Puis il suivit la prépa de Ginette, dont il lui reste de fortes amitiés, intégra en 3⁄2 et sortit dans le corps des Télécoms (fusionné avec celui des Mines). L’École lui fut « un jardin d’enfants merveilleux ». Il garde un excellent souvenir entre autres des cours de Basdevant, Bourguignon, Finkielkraut, Neveu. Il y fit des maths surtout, mais tous les enseignements le passionnaient, de la mécanique aux sciences humaines et sociales. Il vécut « deux années fantastiques sur le plateau ».
“La vision lui servit de porte d’entrée
dans la cognition, comme pour beaucoup
de neuroscientifiques.”
L’imagerie cérébrale
Il découvrit l’IRM fonctionnelle à la charnière des années 1990–2000, au moment où cette puissante méthodologie était en plein développement. Les moyens d’investigation utilisés (statistiques classiques) étaient insuffisants pour analyser ces données. Il y avait un intérêt à utiliser des techniques d’apprentissage alors en plein développement : apprentissage non supervisé et supervisé [Olivier Faugeras (71) qui fut son directeur de thèse de 2000 à 2003] : « J’ai appris par O. Faugeras en 2002 que l’épicentre du développement de l’imagerie cérébrale en France allait être à Saclay, avec le projet Neurospin (qui a débuté en 2007). Je m’en suis donc rapproché et j’ai alors rencontré Stanislas Dehaene, un cousin de mon épouse (au service hospitalier Frédéric Joliot, à Orsay, qui préfigurait Neurospin) en 2003 : une rencontre à la fois riche – où nous avons esquissé des projets nombreux, dont certains sont encore en cours ! – et frustrante, car nous parlions des langages différents. »

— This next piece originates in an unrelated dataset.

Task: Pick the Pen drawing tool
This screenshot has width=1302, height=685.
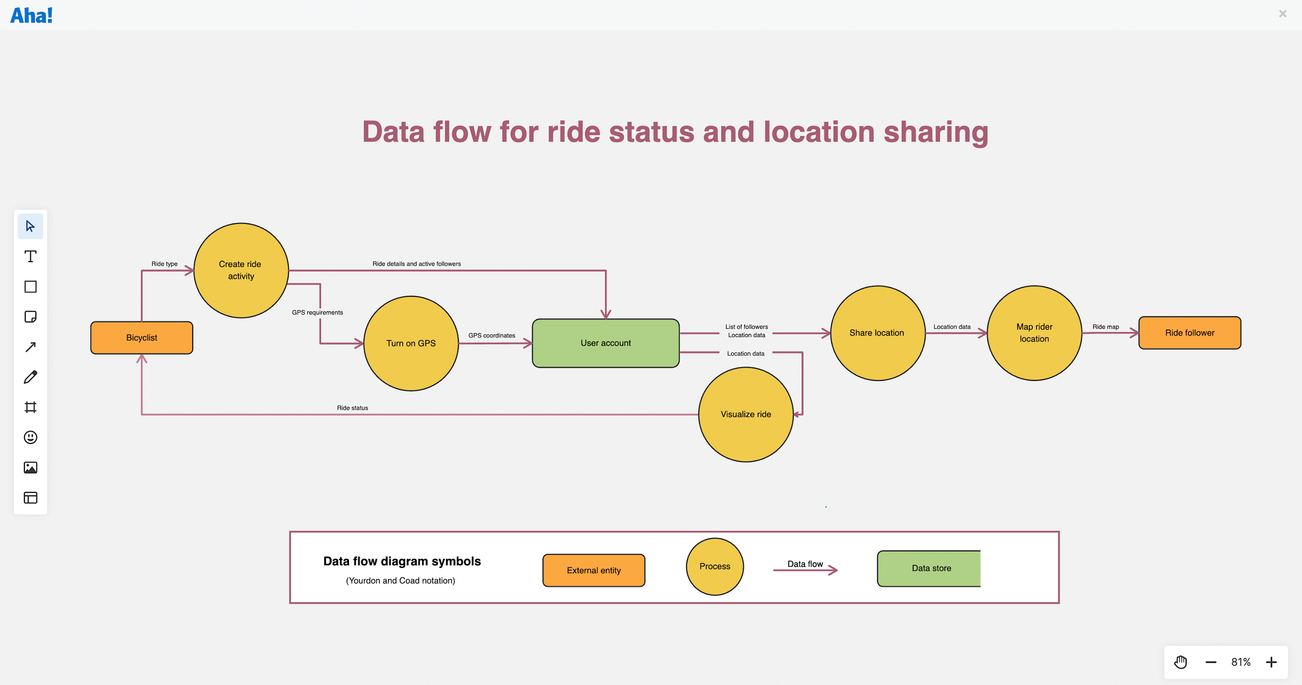Action: [x=30, y=377]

Il fallut à Bertrand Thirion – influence du père, tenir un cap et sentir sa limite – baliser sa voie parmi les résultats contradictoires des années 1990–2000. La vision lui servit de porte d’entrée dans la cognition, comme pour beaucoup de neuroscientifiques. C’est d’ailleurs en analysant les illusions d’optique que l’on réalise, souvent pour la première fois, que le cerveau construit ce que l’on perçoit si naturellement. Se posa, bien entendu, la question de la singularité cérébrale humaine. Comparé à d’autres espèces comme les macaques, l’homme s’en distingue par une variabilité plus grande. Nos cerveaux sont très différents les uns des autres. Autre caractéristique de notre cerveau, l’introspection visible à l’IRM s’y trouve surdéveloppée.

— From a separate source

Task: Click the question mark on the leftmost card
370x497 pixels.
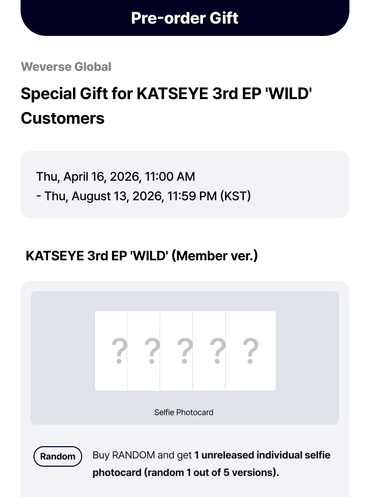Action: (119, 351)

Il eut recours à de puissants outils de reconnaissance d’image. Les réseaux de neurones, dits convolutionnels, présentent plusieurs couches. Une première image « d’entrée » est soumise à des convolutions, passe par une couche de pooling, avant d’émerger dans la couche dénommée fully connected. Ces outils informatiques s’apparentent à ceux utilisés pour la reconnaissance des visages.
La bosse des maths existe
Bertrand Thirion s’engagea dans une collaboration intense et fructueuse avec le groupe de Stanislas Dehaene et de son épouse au Collège de France. Il signa des dizaines de publications consacrées aux diverses fonctions cérébrales. Entré à l’Inria Saclay en 2006, il y fonda et continue à y diriger une équipe de recherche, dénommée Pariétal : allusion au cortex pariétal où s’effectue tant la représentation de l’espace que la manipulation des nombres (la fameuse “bosse des maths”). Mais d’autres régions le fascinent aussi. En première ligne, le cortex temporal où nichent le langage et la musique.

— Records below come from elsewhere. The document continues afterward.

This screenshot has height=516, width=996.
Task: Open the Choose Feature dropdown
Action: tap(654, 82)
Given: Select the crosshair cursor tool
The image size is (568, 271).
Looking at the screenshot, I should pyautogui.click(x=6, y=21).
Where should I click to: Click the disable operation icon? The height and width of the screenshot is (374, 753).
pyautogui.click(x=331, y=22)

Cette dernière suscite une grande attirance chez Bertrand Thirion. C’est un mélomane, il affectionne tout particulièrement les quatuors, ces monuments que sont ceux de Haydn, Beethoven et Bartók.
C’est un homme extrêmement sympathique, ouvert et chaleureux, s’exprimant avec aisance à l’écrit comme à l’oral, peut-être surtout passionné par son métier que, sans exagération, ce grand modeste invente au fur et à mesure, tout en faisant école.